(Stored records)
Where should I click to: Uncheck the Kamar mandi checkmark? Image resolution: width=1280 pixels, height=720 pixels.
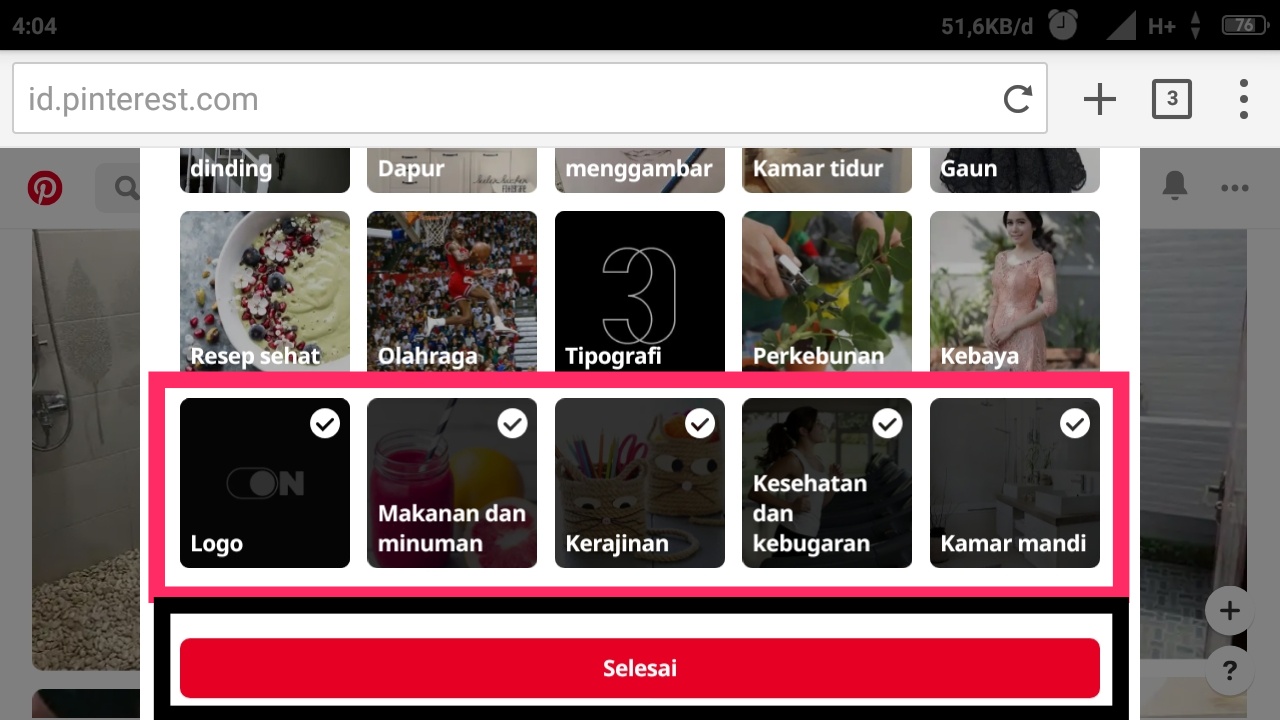click(1075, 424)
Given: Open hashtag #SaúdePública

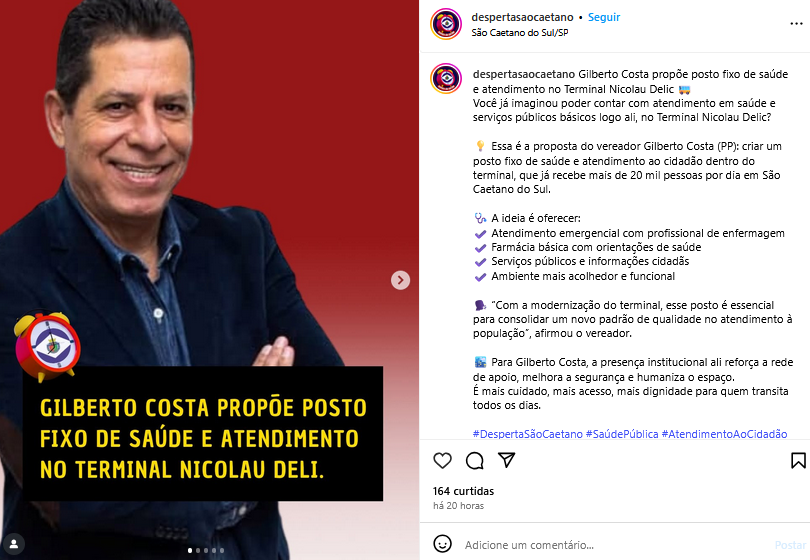Looking at the screenshot, I should coord(621,434).
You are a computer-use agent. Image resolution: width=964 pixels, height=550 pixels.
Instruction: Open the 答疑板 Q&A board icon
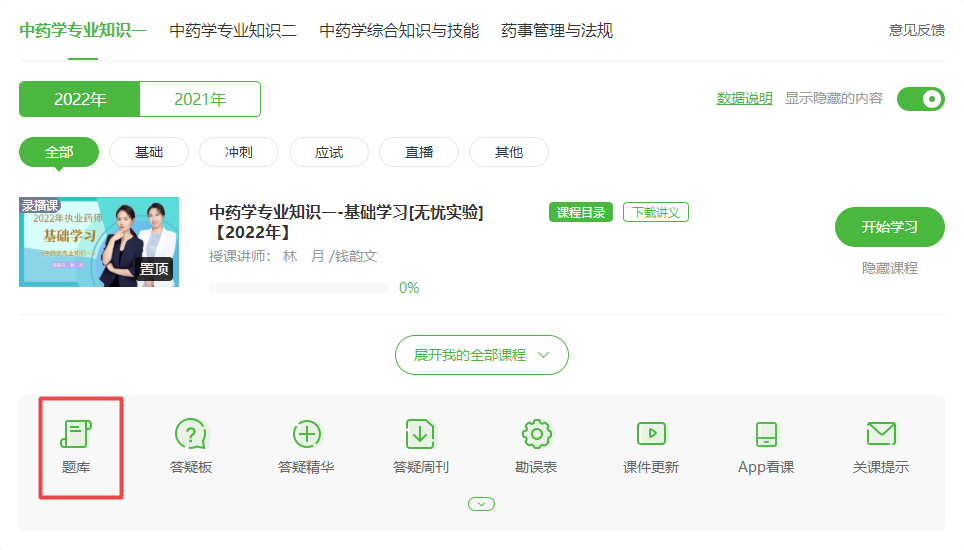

-- WORK ITEM --
Without including any picture, restate every entry above exactly.

-- RESULT OF THIS TASK --
Where should I click to: Uncheck the Kamar mandi checkmark? Image resolution: width=1280 pixels, height=720 pixels.
click(1075, 424)
Given: Open hashtag #SaúdePública

Looking at the screenshot, I should coord(621,434).
You are a computer-use agent. Image resolution: width=964 pixels, height=550 pixels.
Instruction: Open the 答疑板 Q&A board icon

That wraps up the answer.